People worldwide increasingly depend on digital information and communication technologies, and corporate and government surveillance and manipulation is becoming increasingly pervasive. Providers of all types must continually earn the trust of their users and constituencies.
To that end we provide the following answers to the questions posed by the Center for Democracy & Technology (CDT), in their project: Signals of Trustworthy VPNs – Questions for VPN Services.
To view the answers please click the arrow or question
What is the public facing and full legal name of the VPN service and any parent or holding companies?
SupraVPN is a service that owned and operated by the Fourth Estate Public Benefit Corporation, a Colorado public benefit cooperative with headquarters located in Washington. DC, USA.
Does the company, or other companies involved in the operation or ownership of the service, have any ownership in VPN review websites?
No. Neither, SupraVPN, nor Fourth Estate own, operate or control any VPN review website.
What is the service’s business model (i.e., how does the VPN make money)?
SupraVPN’s revenue comes from business and consumer VPN subscriptions and related services.
We never sell, share, or provide user information to any other party, and we will never utilize the information that a user provides to us for any purpose other than providing the SupraVPN service.
Does the service store any data or metadata generated during a VPN session (from connection to disconnection) after the session is terminated? If so what data?
SupraVPN is a zero-knowledge, zero logging VPN Service. We do not record or retain any data when you use the SupraVPN network.
Does your company store (or share with others) any user browsing and/or network activity data, including DNS lookups and records of domain names and websites visited?
SupraVPN is a zero-knowledge, zero logging VPN Service and does not store, nor does it share with others any user browsing and/or network activity data, including DNS lookups and records of domain names and websites visited.
Do you have a clear process for responding to legitimate requests for data from law enforcement and courts?
Any law enforcement or judiciary request for data is reviewed by our corporate counsel. While we will comply with valid a legal request, as a zero-knowledge, zero logging VPN service we explain that we have no information to hand over.
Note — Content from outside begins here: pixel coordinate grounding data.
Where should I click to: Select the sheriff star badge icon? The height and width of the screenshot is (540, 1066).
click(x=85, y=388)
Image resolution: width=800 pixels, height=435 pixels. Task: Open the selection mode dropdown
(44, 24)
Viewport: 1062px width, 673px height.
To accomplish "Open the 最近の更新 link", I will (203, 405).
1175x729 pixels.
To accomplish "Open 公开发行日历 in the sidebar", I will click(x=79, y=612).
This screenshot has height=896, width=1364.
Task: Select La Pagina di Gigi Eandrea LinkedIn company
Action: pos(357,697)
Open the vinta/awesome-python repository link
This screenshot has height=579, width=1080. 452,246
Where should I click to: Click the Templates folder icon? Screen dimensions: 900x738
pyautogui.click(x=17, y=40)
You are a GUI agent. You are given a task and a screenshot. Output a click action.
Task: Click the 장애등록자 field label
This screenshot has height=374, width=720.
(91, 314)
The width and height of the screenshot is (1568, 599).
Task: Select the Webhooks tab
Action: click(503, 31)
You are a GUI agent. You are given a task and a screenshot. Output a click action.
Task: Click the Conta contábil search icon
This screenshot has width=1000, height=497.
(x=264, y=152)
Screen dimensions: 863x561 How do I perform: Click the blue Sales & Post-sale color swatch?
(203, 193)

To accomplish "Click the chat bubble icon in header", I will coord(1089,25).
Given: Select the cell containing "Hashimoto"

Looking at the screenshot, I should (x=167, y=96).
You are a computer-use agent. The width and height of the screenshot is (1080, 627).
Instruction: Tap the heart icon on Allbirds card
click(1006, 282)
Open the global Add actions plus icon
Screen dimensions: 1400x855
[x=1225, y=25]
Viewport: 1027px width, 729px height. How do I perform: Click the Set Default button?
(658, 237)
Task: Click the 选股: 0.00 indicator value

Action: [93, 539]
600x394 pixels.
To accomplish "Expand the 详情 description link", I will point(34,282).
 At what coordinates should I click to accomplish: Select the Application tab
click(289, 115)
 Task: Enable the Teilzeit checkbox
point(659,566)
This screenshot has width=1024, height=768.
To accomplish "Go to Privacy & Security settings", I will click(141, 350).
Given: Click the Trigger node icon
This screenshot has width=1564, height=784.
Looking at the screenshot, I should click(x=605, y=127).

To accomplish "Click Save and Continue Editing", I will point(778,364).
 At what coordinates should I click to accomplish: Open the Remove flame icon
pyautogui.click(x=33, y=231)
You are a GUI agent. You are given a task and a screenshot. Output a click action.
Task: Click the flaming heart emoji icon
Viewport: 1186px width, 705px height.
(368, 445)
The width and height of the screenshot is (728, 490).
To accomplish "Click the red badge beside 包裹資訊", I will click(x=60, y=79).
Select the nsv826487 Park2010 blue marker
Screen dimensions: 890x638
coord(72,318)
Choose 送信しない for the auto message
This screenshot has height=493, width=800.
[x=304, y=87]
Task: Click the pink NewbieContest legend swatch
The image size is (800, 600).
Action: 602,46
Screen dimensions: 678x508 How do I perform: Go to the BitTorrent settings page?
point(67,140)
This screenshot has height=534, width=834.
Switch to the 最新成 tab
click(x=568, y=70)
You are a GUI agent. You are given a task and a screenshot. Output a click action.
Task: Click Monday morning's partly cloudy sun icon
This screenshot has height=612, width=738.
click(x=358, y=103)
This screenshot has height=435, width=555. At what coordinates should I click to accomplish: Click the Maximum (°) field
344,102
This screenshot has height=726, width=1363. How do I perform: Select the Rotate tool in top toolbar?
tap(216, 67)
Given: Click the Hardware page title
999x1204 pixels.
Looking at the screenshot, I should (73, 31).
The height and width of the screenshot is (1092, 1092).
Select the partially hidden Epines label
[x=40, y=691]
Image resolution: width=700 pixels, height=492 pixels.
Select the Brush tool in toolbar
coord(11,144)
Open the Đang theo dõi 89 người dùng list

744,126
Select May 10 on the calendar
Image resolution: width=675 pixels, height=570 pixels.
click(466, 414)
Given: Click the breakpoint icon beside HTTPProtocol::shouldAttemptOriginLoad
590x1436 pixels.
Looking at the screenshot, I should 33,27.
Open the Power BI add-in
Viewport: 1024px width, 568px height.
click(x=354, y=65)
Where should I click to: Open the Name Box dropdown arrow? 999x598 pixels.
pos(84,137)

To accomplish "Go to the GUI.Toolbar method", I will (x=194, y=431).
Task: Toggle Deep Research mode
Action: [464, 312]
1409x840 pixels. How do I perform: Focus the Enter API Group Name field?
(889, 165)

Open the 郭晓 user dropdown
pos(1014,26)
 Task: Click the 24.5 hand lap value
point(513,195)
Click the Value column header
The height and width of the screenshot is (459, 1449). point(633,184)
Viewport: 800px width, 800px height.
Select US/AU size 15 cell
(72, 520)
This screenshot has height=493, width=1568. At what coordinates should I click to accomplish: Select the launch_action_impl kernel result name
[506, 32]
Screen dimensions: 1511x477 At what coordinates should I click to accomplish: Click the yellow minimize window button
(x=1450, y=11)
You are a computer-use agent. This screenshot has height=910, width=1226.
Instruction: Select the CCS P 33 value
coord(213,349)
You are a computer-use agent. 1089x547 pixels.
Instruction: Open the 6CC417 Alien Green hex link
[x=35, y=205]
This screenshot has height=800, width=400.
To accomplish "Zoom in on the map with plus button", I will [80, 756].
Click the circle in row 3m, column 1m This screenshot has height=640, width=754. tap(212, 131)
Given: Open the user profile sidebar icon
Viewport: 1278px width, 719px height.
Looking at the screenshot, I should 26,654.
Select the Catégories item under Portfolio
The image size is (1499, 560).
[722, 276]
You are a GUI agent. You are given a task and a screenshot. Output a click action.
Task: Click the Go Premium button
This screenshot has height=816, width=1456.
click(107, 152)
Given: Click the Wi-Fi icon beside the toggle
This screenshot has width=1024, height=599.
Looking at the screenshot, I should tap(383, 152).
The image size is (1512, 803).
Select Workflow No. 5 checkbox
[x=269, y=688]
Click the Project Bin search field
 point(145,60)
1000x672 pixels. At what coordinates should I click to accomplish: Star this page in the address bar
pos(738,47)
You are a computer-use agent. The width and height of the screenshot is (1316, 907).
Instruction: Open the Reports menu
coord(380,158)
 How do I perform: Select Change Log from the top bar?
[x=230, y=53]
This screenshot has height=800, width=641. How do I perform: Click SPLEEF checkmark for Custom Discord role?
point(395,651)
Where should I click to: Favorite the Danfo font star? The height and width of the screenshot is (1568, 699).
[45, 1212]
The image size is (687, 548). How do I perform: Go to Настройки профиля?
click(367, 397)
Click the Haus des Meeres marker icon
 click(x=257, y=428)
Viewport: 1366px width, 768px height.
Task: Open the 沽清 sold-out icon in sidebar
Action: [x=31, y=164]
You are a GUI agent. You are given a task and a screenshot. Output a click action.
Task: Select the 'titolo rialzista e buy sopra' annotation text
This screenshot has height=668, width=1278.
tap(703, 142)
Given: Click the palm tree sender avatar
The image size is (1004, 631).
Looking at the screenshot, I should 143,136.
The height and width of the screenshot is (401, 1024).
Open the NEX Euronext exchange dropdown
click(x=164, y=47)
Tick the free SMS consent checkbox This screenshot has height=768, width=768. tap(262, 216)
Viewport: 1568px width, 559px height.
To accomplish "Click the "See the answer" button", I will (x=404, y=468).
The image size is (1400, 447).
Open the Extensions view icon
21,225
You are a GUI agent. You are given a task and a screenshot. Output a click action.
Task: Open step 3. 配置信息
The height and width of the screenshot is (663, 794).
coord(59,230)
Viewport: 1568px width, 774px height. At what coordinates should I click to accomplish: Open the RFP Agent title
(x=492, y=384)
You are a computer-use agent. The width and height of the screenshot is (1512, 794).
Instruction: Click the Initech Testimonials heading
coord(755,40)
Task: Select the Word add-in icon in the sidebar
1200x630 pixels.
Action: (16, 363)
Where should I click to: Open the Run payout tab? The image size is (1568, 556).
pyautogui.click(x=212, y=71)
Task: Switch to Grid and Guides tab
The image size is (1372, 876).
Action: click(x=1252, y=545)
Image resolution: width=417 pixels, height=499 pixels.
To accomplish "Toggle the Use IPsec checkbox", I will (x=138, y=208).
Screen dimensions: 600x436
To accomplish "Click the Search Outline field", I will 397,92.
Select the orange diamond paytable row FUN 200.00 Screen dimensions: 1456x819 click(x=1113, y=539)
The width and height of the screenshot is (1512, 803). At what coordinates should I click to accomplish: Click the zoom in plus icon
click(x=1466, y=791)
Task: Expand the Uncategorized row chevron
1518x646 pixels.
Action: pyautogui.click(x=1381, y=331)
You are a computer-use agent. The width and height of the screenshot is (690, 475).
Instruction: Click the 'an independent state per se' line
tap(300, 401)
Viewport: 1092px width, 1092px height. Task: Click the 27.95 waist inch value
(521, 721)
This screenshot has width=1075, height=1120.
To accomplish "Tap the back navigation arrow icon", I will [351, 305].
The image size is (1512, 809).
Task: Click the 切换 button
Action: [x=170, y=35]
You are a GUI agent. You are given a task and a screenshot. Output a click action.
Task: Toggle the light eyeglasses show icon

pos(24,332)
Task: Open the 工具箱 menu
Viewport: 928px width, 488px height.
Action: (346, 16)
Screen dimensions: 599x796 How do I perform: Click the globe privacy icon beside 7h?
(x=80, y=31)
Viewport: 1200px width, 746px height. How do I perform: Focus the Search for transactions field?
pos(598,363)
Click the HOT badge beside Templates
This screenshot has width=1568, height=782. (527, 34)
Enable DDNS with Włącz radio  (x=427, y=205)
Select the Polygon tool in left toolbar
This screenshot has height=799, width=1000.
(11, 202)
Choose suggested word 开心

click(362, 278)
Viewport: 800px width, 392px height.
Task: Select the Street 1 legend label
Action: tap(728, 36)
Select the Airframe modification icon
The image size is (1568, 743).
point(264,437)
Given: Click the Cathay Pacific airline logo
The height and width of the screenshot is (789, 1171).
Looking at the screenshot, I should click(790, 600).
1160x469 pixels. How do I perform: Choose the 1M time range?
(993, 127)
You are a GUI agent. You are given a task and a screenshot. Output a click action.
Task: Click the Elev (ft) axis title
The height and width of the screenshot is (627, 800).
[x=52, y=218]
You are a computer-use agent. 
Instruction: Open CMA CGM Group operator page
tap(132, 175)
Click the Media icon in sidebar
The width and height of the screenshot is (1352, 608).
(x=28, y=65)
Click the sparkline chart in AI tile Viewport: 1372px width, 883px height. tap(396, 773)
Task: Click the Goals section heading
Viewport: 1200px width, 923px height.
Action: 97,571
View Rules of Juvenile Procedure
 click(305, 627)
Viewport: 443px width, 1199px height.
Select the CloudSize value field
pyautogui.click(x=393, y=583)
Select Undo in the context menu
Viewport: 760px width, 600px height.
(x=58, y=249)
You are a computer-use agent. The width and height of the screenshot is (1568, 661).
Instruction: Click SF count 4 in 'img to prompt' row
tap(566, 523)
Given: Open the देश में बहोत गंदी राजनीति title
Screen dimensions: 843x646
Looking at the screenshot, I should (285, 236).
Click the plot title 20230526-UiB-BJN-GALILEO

What do you do to protect against unauthorized access to customer data flows over the VPN?
Preventing and defending against unauthorized access is our highest priority, and we employ a multi-layered best practices approach of processes, techniques and services
All platforms and systems are end-to-end encrypted using military-grade AES 256-bit encryption; and we avoid the use of third-party providers, whenever and wherever possible.
What other controls does the service use to protect user data?
SupraVPN uses a variety of practices to protect user data
- We collect only minimal data, in fact we only require an email address and form of payment.
- We accept anonymous payments using cash.
- Customers are also able to pay anonymously using a variety of crypto currency.
- We maintain an active Warrant Canary.
- Our parent, Fourth Estate Public Benefit Corporation is a respected global civil society organization and adheres to strict trust and transparency principles.
- While we are domiciled in the United States, we locate sensitive systems in jurisdictions with strong privacy protections.
- We are prepared to shut-down the service in a jurisdiction should any government ever legally force us to circumvent our privacy and security and surveil our users.